Security researchers have identified new Zeus malware samples targeting Android and BlackBerry devices.
Despite its significant user base within enterprises, BlackBerry devices have managed to stay off the radar for malware writers. That may be ending, as Kaspersky Lab recently analyzed four new Zeus-in-the-mobile (Zitmo) samples targeting BlackBerry users in Germany, Spain, and Italy, Denis Maslennikov, a researcher at Kaspersky Lab wrote on the company’s Securelist blog. These variants were communicating with two command-and-control cell phone numbers associated with a Swedish mobile operator.
Zitmo refers to a version of the Zeus malware that specifically targets mobile devices. Previous Zitmos variants masqueraded as banking security applications or security add-ons to circumvent out-of-band authentication systems used by some financial institutions by intercepting one-time passwords sent via text message and forwarding it to a another cell number that acted as a command-and-control device.
“Yes, finally we’ve got a ZitMo dropper file for BlackBerry,” Maslennikov wrote.
The samples were three .cod files and one .jar file with a .cod file inside. The BlackBerry variants didn’t have any major differences from other Zitmo versions in the wild, other than grammatical corrections, Maslennikov said. The list of commands used by the malware remained the same, according to the blog post.

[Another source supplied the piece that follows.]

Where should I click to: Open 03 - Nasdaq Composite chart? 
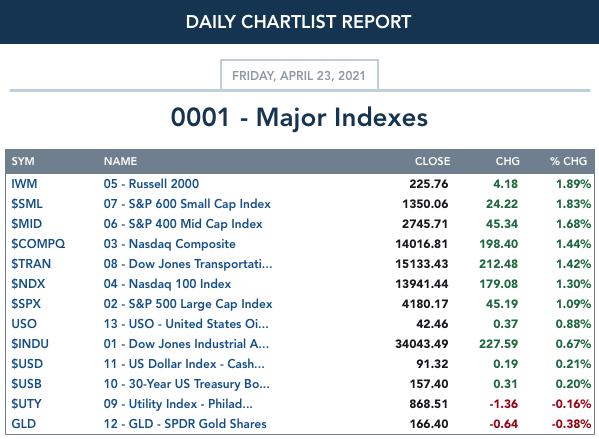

Maslennikov also identified a new Zitmo variant for Android using the same command and control (C&C) numbers as the BlackBerry versions. While previous Android variants have been primitive, the latest.apk dropper, which shows up as an app “Zertifikat,” looks “more similar to ‘classic'” Zitmo, he said. When executed, it displays a message in German that the installation was successful, along with an activation code.
The Android sample and the BlackBerry samples appear to share the same message within the code, Maslennikov said. The Android sample also included a self-issued certificate that indicates it was developed less than a month ago, he said.

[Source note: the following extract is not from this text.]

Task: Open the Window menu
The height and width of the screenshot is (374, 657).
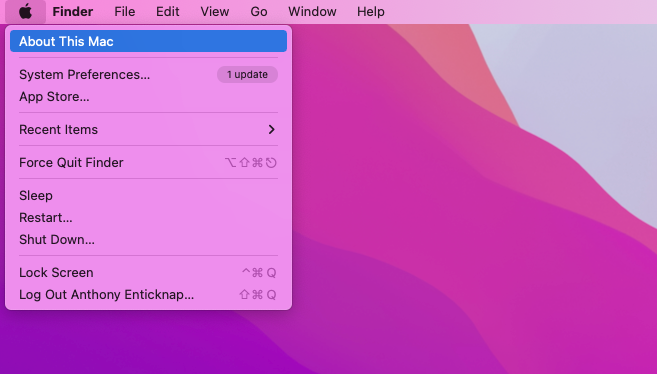Action: 312,11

“It’s not that often when we hear/find new wave of Zeus-in-the-mobile (or SpyEye-in-the-mobile) attack,” Maslennikov wrote.
Compared to other mobile platforms, including iOS, Android, Windows Phone and Symbian, BlackBerry has avoided being a big target despite its significant install base amongst enterprises and government agencies. Even so, Research in Motion, the company behind this mobile platform, has not been sitting back and taking it easy, Adrian Stone, director of security response at RIM, told SecurityWeek at the recent Black Hat security conference in Las Vegas. The company has been “opening up dialogue with researchers” and encouraging communication between the researchers and engineers to discuss vulnerabilities and issues in the platform, Stone said.
Collaborating on research is important because the vulnerability doesn’t have to be within BlackBerry’s code to compromise the platform, Stone noted. For example, researchers exploited issues in the open source browser engine Webkit to hack a BlackBerry last year’s CanSecWest Pwn2Own contest. It’s about “protecting the ecosystem,” as one vulnerability identified in one platform can easily exist in another platform, Stone said.